Other clauses provided for the liberation of other classes. The special object of so general a jail delivery is not clearly apparent, though in many cases it was no more than an act of justice. But it also released a considerable number for whom a penal institution was a perfectly proper residence. The step was, in fact, less an act of justice than an evidence of weakness. The court system was one of the glaring iniquities of Spanish government in Cuba. Inasmuch as it was assumed that a notable feature of our mission in Cuba was the correction of flagrant abuses, it would have been better for us and for Cuba had we cleared her jails in some more regular fashion. We assumed the right to establish a Supreme Court and a system of police courts. We revoked and amended civil and criminal laws. We created laws and incorporated them into the established codes. If those steps were justifiable, there was certainly warrant for any measures, however drastic, which would have corrected the many abuses and delays of Cuban legal procedure. As it is, we left Cuba's so-called Department of Justice little if any better than we found it.

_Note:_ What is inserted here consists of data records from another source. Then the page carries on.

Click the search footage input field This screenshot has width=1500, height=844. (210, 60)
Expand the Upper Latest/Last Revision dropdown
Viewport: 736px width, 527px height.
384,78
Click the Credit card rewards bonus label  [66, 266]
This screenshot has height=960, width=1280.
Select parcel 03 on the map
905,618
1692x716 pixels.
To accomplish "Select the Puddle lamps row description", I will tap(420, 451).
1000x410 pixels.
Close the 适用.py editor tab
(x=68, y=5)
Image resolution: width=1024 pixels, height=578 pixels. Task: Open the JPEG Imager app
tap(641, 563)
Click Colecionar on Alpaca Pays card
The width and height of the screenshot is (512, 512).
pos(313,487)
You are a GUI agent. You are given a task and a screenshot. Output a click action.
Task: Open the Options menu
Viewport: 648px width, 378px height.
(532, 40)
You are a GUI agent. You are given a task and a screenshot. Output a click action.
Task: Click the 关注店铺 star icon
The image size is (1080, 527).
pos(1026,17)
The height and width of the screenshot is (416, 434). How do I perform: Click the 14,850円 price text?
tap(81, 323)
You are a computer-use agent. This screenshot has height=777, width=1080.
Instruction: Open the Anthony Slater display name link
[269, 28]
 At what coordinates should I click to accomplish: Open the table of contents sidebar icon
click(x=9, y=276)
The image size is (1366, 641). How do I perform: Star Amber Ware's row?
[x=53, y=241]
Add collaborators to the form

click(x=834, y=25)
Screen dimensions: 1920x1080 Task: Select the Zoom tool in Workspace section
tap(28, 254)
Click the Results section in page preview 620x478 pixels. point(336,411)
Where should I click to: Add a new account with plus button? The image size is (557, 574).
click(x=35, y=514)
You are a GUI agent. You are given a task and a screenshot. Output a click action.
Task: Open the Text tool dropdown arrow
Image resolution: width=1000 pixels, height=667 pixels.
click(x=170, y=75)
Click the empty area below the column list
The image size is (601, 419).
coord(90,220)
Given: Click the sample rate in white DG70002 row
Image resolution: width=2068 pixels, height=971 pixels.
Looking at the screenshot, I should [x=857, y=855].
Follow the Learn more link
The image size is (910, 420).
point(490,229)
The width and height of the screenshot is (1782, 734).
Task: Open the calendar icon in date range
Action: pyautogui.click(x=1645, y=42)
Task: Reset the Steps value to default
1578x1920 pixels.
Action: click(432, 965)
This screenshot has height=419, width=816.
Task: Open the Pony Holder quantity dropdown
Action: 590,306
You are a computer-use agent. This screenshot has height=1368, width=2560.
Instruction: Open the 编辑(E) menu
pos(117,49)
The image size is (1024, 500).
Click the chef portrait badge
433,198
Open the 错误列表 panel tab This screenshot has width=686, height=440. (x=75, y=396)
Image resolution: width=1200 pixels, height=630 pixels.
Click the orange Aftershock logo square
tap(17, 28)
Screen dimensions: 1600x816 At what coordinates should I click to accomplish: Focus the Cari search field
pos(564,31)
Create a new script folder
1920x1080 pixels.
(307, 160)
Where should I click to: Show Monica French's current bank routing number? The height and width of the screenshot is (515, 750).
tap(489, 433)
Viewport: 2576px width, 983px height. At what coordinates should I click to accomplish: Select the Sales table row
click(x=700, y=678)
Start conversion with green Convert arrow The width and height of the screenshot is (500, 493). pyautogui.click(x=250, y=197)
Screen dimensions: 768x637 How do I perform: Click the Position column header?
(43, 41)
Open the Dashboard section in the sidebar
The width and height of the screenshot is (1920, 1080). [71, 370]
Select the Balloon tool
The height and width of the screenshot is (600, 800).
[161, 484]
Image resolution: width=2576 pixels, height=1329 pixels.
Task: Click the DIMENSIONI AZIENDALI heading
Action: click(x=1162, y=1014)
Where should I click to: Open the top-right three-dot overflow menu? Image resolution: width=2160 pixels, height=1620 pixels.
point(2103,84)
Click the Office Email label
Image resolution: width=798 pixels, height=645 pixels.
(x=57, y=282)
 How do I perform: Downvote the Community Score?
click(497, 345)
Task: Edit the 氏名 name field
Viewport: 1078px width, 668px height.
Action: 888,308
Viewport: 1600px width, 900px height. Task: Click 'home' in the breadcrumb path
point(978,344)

The fundamental problem in this department was generally disregarded, notably in the domain of the civil courts. That was, to establish in the Island a system under which contentions would find at least a reasonably prompt determination in accordance with the provisions of the established code. The excuse given for the failure to do this was that it was impossible because of the lack of suitable material — in other words, that the whole Cuban legal institution was so steeped in the methods and the practices of former days that reform was out of the question. It is true that any attempt in this direction was seriously hampered by the established methods. Spanish laws, as a legal system, were admirable. Spanish court systems and practices were

abominable, and justice was one of the last things to be expected from an insular court.

In his report of Oct. 31, 1900, Señor Gener, the Secretary of Justice, said:

"The political system which had prevailed in Cuba for four centuries, having been essentially modified, the sovereignty which served as its foundation having been destroyed, the necessity for the modification of legal procedure became, and continues to be, necessary. Cuba cannot readily and methodically make political progress while hampered by embarrassing legal methods. Judicial forms should not be the same in countries which are under a colonial system, as they are in countries which have freed themselves from the dominion of the nation which controlled them. The judicial forms which might be good, or at least adequate, for Cuba as a Spanish colony, could not be equally good for a Cuba which had been emancipated from Spanish control."

This explanation and apology for the alteration of the existing laws holds good as a general proposition. But the fact remained that Cuba was still, in effect, a colonial government notwithstanding its change of governors. So long as the authority of last resort lay with an individual Military Governor whose power dominated that of all courts and all written laws, it was impossible for either courts or law to perform that part in national life, which, under a republican form of government, is supposed to be their proper function. So long as individual power remains ultimate and supreme, judicial proceedings will rest upon that as a basis rather than upon proclaimed and written laws. The attitude of the Military Governor toward the insular judiciary was one of distrust of either their honesty or their ability, or of both. His interference with legal proceedings was a matter of frequent comment and frequent criticism.